TEXTE EXTRAIT:
==========

Patrick Senécal, Les 7 jours du Talion

Quelles limites à une telle loi ?

Quand cette loi biblique du Talion a été édic­tée, elle se vou­lait équi­table pour évi­ter les excès, mettre fin à des cycles de ven­geance, à une esca­lade dans ceux-ci. Cette loi ne prô­nait que l’équivalence : pour un œil, un œil, pour une dent, une dent et non toute la gueule.
C’est la pre­mière mani­fes­ta­tion d’un droit qui cherche à cana­li­ser et à régle­men­ter la ven­geance sau­vage. Depuis, l’Humanité a-t-elle fait des pro­grès ? On peut en dou­ter face au défer­le­ment de bar­ba­rie sous cou­vert de reli­gion, de jus­tice, de poli­tique, de liberté…

Bruno Hamel, un chi­rur­gien, est sta­tionné vers le palais de jus­tice de Drum­mond­ville. Il regarde le monstre sor­tir d’une voi­ture de police. Il demande à l’ado qui l’accompagne d’attendre encore. Bruno est là parce qu’il y a quelques jours sa vie a som­bré quand, ne voyant pas Jas­mine sa fille de sept ans, reve­nir de l’école, il a été à sa ren­contre jusqu’à l’établissement sans la voir. Les poli­ciers, pré­ve­nus, ont trouvé, tout près, le petit corps mas­sa­cré, violé, étran­glé. C’est en regar­dant à la télé­vi­sion le repor­tage sur ce crime qu’il trouve ignoble le petit sou­rire que le meur­trier affiche face à la caméra. Avait-il ce sou­rire quand il vio­lait Jas­mine ? Quand il sor­tira de pri­son, il affi­chera le même sou­rire ! Bruno ne peut accep­ter cette situa­tion. Il décide de mettre tout en œuvre pour l’effacer.

==========

CONSIGNE 1: Réécrivez le passage de la critique compris entre « Quelles limites à une » et « toute la gueule. », bornes incluses, en substituant « règle » à « loi ».
La critique et les enregistrements sont indépendants l'un de l'autre.

==========

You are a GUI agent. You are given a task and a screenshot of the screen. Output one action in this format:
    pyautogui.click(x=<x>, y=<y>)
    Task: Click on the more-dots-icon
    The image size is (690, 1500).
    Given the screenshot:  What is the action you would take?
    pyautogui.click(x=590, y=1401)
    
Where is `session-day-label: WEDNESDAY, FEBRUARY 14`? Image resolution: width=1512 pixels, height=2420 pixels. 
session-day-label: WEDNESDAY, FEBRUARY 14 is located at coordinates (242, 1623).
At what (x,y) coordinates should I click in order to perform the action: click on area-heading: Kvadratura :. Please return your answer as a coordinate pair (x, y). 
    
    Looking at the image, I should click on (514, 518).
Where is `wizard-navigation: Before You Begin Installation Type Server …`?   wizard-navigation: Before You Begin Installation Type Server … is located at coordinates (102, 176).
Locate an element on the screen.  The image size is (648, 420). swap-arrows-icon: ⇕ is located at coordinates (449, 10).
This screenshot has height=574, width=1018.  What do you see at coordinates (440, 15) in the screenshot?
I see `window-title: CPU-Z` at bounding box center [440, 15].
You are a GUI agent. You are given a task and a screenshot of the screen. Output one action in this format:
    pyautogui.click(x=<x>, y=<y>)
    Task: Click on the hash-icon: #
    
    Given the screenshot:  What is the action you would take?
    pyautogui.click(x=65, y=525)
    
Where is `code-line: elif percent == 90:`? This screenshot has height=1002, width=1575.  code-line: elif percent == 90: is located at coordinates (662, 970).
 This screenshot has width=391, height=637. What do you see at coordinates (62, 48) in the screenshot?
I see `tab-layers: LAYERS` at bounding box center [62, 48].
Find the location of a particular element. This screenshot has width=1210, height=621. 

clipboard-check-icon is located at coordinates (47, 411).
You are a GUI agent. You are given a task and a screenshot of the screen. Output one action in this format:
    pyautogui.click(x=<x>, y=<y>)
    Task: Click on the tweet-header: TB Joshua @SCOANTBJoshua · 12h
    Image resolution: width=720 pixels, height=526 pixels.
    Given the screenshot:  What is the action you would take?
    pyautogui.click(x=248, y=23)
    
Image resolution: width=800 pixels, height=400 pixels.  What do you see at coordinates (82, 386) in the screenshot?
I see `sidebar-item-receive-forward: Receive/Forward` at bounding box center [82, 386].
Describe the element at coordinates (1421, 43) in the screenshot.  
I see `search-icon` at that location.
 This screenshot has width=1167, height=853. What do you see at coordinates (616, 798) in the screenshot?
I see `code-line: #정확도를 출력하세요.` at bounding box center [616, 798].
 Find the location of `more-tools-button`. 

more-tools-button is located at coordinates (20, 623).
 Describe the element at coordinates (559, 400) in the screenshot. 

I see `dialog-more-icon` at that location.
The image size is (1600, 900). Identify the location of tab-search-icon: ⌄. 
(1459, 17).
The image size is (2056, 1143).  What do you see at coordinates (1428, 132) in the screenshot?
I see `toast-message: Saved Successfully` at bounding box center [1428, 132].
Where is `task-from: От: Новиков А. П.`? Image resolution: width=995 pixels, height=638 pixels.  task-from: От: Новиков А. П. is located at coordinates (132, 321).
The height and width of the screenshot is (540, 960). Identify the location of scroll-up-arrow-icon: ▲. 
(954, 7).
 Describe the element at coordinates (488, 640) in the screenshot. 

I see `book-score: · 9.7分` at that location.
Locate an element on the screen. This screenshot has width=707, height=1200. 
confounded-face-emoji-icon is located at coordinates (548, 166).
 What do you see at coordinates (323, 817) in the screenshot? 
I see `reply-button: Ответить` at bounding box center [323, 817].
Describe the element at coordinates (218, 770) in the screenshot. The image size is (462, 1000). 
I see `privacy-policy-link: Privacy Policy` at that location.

==========

CONSIGNE 2: Relevez toutes les lignes des enregistrements où figure la chaîne « button ».

CORRIGÉ 1:
Quelles limites à une telle règle ?

Quand cette règle biblique du Talion a été édic­tée, elle se vou­lait équi­table pour évi­ter les excès, mettre fin à des cycles de ven­geance, à une esca­lade dans ceux-ci. Cette règle ne prô­nait que l’équivalence : pour un œil, un œil, pour une dent, une dent et non toute la gueule.

CORRIGÉ 2:
 Find the location of `more-tools-button`. 
more-tools-button is located at coordinates (20, 623).
I see `reply-button: Ответить` at bounding box center [323, 817].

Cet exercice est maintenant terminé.